I francescani, continua Zamagni,  “sono quelli che hanno prodotto il pensiero da cui è nata l’economia di mercato, fin da Bonaventura da Bagnoregio. Anche i primi strumenti finanziari sono in gran parte frutto del pensiero filosofico francescano: i monti di pietà, progenitori delle fondazioni bancarie e delle banche, nati per combattere l'usura e diffondere "la giusta mercede", il sistema della contabilitò d’azienda. La partita doppia l’ha perfezionata un francescano, il matematico Luca Pacioli, collaboratore a Milano di Leonardo". Un francescano che insegnava ai contemporanei come si tiene la contabilità. "E sa perchè? Perché bisogna tenere i conti in ordine per produrre, altrimenti non c’è la sostenibilità. Altro che pauperismo! I francescani sono sempre stati contrari alla miseria, in favore della povertà, intesa però come valore. Non bisogna confondere la povertà come virtù ariostotelica e poi evangelica, con la miseria. La miseria è una condizione da cancellare, indegna e umiliante. Significa vivere in ristrettezze, incapaci di sostentarsi e di provvedere a sé stessi o alla propria famiglia. la povertà in senso teologico e filosofico è un'altra cosa. Aristotele definisce la povertà come capacità di distaccarsi dalle cose. La povertà come virtù è un ingrediente della libertà. Perché altrimenti sono le cose che possiedono te. Francesco d’Assisi, quando si spoglia davanti al vescovo e a i fedeli attoniti, dice: questo è finalmente il tipo di vita che avevo sempre sognato di realizzare! Francesco, figlio di un mercante, si spoglia dei suoi beni per essere libero, non per essere misero. E quando fonda il suo ordine afferma: voi, cari fratelli, dovete sempre avere la madia piena di pane, carne, formaggio e altri prodotti. Perché quando busseranno alla vostra porta i miseri e i bisognosi, voi dovete ristorarli e vestirli”.
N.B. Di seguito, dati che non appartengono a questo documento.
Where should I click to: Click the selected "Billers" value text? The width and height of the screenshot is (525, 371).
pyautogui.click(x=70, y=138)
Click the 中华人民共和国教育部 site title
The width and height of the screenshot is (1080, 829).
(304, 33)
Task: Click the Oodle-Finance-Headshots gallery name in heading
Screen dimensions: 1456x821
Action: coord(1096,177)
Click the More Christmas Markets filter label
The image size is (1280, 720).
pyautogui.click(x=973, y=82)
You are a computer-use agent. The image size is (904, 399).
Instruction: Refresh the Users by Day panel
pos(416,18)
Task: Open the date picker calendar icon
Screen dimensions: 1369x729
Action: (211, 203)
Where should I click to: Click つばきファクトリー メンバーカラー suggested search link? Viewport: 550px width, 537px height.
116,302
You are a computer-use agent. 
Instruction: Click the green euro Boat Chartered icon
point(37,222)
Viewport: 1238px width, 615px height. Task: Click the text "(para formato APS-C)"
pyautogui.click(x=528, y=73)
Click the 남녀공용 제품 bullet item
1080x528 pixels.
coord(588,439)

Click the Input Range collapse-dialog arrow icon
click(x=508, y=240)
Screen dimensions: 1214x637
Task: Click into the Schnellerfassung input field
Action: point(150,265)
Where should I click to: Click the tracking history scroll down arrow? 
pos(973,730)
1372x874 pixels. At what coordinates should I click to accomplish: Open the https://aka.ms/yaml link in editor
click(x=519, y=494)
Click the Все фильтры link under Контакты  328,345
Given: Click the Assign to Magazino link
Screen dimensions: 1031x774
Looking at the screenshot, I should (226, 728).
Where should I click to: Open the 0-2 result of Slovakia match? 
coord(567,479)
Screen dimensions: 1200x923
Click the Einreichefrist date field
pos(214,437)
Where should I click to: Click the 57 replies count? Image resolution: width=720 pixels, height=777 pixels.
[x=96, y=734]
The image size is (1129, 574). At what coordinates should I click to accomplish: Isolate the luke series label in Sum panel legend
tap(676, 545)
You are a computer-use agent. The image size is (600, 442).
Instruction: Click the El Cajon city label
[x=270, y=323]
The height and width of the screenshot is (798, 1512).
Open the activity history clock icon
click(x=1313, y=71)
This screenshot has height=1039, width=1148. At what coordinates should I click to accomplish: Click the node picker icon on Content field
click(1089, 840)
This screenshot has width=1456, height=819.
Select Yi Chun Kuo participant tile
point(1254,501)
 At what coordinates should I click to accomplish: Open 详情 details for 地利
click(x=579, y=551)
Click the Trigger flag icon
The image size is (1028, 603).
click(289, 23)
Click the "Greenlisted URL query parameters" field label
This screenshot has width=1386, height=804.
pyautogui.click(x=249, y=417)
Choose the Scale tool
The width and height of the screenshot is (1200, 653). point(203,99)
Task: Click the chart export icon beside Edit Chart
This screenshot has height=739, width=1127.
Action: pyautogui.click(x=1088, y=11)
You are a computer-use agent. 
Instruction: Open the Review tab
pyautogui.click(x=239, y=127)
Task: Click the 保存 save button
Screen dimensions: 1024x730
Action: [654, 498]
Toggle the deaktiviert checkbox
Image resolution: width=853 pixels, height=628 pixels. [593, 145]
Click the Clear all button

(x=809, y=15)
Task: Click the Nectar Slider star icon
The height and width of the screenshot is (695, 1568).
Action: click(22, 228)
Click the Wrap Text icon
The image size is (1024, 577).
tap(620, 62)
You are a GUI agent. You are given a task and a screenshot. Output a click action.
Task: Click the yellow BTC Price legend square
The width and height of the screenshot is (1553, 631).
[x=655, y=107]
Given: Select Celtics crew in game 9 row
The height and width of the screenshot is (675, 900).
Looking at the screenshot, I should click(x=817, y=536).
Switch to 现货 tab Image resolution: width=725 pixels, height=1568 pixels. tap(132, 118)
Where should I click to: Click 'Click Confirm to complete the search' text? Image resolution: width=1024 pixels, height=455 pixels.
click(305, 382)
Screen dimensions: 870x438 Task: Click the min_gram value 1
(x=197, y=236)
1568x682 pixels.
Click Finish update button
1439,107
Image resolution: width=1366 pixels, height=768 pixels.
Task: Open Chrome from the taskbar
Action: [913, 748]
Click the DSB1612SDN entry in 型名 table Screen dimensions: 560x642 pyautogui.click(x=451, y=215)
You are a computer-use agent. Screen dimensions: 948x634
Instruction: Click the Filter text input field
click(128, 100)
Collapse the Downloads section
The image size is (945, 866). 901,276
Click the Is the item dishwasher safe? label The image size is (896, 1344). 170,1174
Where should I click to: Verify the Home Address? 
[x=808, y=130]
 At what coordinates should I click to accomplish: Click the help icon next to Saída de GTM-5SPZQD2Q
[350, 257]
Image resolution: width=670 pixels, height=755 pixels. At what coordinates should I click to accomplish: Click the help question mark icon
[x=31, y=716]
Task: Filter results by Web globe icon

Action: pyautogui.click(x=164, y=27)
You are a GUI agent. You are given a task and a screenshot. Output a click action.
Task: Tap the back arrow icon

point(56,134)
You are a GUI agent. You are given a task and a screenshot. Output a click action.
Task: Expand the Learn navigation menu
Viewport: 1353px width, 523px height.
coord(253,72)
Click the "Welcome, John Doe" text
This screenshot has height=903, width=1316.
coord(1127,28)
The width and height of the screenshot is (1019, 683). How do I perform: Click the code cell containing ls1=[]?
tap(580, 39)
I francescani dunque, distinguendo tra miseria e povertà hanno favorito quel processo di accumulazione del capitale necessaria e produrre risorse per ristabilire l’eguaglianza sociale e combattere la miseria. “Nella logica finanziaria di Francesco, che è la moltiplicazione delle risorse,  tutti devono avere diritto a un lavoro”. Oggi, conclude l’economista, il pensiero economico francescano sta conoscendo una nuova giovinezza. "Chissà che il nuovo papa Francesco non lo porti alla sua maturazione globale".